Overall, the FE test appears to be a practical and easily implementable screening method for assessing oral function in routine clinical practice and community settings. Low FE values may indicate the need for further detailed examinations, such as tongue pressure measurement or swallowing function assessments, to identify specific impairments within the feeding and swallowing process and guide appropriate interventions.
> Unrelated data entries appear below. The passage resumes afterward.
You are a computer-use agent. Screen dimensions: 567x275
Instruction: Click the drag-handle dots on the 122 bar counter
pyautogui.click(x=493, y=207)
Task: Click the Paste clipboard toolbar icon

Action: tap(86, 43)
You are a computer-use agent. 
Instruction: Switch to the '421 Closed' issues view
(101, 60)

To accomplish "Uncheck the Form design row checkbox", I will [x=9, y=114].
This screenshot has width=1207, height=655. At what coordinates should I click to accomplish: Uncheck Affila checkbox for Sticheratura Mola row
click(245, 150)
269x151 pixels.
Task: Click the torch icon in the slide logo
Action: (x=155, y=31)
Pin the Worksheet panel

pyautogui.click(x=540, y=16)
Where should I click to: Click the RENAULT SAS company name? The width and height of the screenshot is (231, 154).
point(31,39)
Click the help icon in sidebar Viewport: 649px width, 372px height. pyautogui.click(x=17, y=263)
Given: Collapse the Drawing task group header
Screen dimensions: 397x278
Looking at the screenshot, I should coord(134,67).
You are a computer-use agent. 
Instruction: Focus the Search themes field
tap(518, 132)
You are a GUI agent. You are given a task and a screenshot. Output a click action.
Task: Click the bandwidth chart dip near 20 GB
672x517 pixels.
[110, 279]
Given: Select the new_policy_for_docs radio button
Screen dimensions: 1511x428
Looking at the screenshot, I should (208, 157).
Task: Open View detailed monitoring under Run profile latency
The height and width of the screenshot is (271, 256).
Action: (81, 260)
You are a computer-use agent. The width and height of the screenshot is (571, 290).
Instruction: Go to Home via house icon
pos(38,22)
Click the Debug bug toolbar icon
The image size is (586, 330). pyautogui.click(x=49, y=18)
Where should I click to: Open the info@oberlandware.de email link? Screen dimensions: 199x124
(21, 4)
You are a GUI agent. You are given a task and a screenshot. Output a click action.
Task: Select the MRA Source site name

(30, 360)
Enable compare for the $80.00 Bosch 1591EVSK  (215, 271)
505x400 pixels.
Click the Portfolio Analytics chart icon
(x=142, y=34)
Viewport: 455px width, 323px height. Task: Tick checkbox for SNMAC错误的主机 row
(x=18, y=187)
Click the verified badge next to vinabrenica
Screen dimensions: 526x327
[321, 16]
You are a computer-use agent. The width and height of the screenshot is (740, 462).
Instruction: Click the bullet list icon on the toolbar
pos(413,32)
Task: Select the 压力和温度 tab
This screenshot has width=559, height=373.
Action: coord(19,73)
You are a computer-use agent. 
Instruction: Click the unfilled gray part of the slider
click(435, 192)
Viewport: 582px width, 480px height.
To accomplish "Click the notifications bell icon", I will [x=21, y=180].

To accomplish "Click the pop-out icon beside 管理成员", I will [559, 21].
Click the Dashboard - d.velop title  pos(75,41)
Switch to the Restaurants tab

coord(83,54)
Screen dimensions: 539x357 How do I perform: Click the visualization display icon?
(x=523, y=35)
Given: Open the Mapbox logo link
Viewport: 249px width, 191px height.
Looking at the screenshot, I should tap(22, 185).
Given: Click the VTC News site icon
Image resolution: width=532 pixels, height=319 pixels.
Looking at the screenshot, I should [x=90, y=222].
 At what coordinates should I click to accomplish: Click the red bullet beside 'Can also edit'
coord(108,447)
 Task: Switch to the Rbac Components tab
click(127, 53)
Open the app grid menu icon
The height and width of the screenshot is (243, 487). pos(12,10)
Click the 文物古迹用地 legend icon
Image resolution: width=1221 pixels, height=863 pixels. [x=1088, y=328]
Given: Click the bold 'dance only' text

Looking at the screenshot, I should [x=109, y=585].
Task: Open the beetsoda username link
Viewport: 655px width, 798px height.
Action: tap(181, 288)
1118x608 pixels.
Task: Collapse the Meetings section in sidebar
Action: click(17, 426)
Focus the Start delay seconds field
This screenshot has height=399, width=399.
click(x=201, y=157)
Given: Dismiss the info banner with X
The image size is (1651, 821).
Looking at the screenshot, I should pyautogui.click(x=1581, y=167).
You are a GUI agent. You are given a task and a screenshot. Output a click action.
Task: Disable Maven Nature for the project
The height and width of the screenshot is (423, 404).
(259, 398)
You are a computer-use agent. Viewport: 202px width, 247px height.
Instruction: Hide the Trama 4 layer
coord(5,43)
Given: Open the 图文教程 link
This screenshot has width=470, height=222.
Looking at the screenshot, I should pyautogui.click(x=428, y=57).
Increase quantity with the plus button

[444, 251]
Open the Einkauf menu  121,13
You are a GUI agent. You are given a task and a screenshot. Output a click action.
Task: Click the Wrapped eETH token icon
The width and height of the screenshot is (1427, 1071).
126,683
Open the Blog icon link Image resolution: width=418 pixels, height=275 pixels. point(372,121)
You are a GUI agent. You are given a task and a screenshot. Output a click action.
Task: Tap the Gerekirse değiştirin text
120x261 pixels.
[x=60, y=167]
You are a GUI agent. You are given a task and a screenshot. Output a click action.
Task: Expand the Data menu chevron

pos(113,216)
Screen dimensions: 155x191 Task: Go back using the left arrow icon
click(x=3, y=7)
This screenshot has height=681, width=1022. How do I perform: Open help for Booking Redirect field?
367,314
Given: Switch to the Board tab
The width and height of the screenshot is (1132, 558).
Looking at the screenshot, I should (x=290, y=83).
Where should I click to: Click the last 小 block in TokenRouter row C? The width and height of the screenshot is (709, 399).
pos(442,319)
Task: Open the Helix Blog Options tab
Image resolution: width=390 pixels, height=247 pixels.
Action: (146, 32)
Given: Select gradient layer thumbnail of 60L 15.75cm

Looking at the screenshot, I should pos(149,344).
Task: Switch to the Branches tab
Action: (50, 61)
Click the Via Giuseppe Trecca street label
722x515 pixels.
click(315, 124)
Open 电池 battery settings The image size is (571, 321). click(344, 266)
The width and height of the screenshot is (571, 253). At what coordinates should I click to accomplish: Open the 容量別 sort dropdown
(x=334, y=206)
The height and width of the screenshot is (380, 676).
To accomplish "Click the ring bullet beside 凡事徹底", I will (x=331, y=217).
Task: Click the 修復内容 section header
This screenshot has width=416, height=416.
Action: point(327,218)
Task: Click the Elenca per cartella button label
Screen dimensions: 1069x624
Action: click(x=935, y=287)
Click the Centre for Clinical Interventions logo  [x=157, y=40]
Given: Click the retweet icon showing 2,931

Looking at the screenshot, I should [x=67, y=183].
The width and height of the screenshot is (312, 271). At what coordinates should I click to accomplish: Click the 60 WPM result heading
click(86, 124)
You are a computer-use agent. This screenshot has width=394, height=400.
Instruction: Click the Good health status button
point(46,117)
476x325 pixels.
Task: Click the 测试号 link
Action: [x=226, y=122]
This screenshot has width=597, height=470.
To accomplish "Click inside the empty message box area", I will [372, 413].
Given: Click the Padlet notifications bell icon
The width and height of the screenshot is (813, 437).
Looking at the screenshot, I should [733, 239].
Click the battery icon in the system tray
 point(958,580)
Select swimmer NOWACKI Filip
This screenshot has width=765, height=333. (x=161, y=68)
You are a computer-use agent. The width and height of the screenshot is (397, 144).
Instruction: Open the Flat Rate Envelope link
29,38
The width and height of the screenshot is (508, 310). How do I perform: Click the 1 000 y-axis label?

Several limitations of this study should be acknowledged. First, the study population consisted of ambulatory older adults with relatively preserved oral function recruited from a single private general dental clinic. Therefore, the findings may not be directly generalizable to older adults receiving institutional care, those with severe frailty, or patients in other healthcare settings. In such populations, FE may be influenced by additional factors not assessed in this study, such as severe sarcopenia, cognitive impairment, swallowing dysfunction, or the need for feeding assistance, which may alter the applicability and interpretation of the FE test. In addition, because this was a cross-sectional study, causal relationships between FE, oral functional decline, salivary bacterial counts, and aspiration pneumonia could not be determined. Second, information on medical comorbidities was not collected, which should be considered when interpreting the results, as systemic health conditions may influence oral function and salivary bacterial counts. Third, the use of a single food item represents a limitation, as differences in food properties may affect FE. In addition, chewing cycles were counted by visual observation, and inter-examiner reliability was not fully assessed. These limitations may have influenced both the direction and magnitude of the observed associations. The inclusion of relatively healthy, ambulatory older adults may have led to an overestimation of FE and its associations with oral function, whereas measurement error related to visual counting of chewing cycles is likely to have introduced non-differential misclassification, which would tend to attenuate the observed associations. Residual confounding due to unmeasured factors, such as medical comorbidities, may have affected the magnitude of the associations, although the direction of this bias cannot be determined. Finally, because this study was exploratory and designed to assess feasibility, the sample size was not determined based on a formal statistical power calculation. Future studies involving frailer populations, multiple food types, standardized measurement protocols, and longitudinal designs are warranted to further validate the clinical applicability of the FE test.
Conclusions
In this study, we developed a simple FE test using a Wiener sausage and evaluated its potential usefulness as an oral function screening indicator in older adults. FE was associated with the number of FTUs, and low FE values were significantly associated with increased salivary bacterial counts, whereas no such associations were observed with individual oral function indicators such as tongue pressure or ODK.
These findings suggest that FE may reflect overall aspects of the feeding process, encompassing mastication, tongue movement, and swallowing, rather than isolated oral functions. Because the FE test can be easily performed without specialized equipment, it may have potential as a practical screening method for oral function in both clinical and community settings. Further studies involving older adults with more advanced oral functional decline and longitudinal designs are warranted to validate the clinical utility of FE and to explore its potential relevance for assessing aspiration pneumonia risk.